### DOCUMENT PASSAGE
方案-查找从-n到n的分数和

Question

So I have to make a function called frac-sum the takes the sum of a fraction of two functions from -n to n so f(n)/g(n) as the fraction and the sum from -n to n so f(-n)/g(-n) + ... f(n)/g(n)

It takes three formal parameters fg and n.

So far I have this which should work but ends up going in a recursive loop meaning there is something wrong with my base case:

    (define (negn n) (- (* n -1) 1))
    (negn 1)

    (define (frac-sum f g n)
      (cond ((= n (negn n)) 0)
            ((= (g n) 0) (+ 0 (frac-sum f g (- n 1))))
            ((+ (/ (f n) (g n)) (frac-sum f g (- n 1))))))

And I used this to test it which should output two:

(frac-sum (lambda (x) (- x 1)) (lambda(x) x) 1)

Answer 1

There does not exist an integer n for which the statement n = (n * -1) - 1 will hold true. This is the cause of your function's infinite loop.

### THE DATA
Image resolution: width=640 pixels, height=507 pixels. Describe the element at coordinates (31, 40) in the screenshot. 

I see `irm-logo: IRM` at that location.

### REQUIRED WORK
1 > Summarize the Scheme recursion thread above in two sentences.
2 > In the Scheme recursion thread above, rewrite the paragraph that begins "So I have to make a function called frac-sum" as a short bulleted list that keeps its main facts.

### SOLVED PROBLEMS
1 > The poster writes a Scheme function called frac-sum, meant to add the fractions f(n)/g(n) from -n to n, but it falls into an endless recursive loop that the poster blames on the base case. The reply explains that no integer n makes n = (n * -1) - 1 true, and that this is what causes the infinite loop.

2 >
- Function name: frac-sum
- Each term is a fraction of two functions, f(n)/g(n)
- It adds these fractions from -n to n: f(-n)/g(-n) + ... + f(n)/g(n)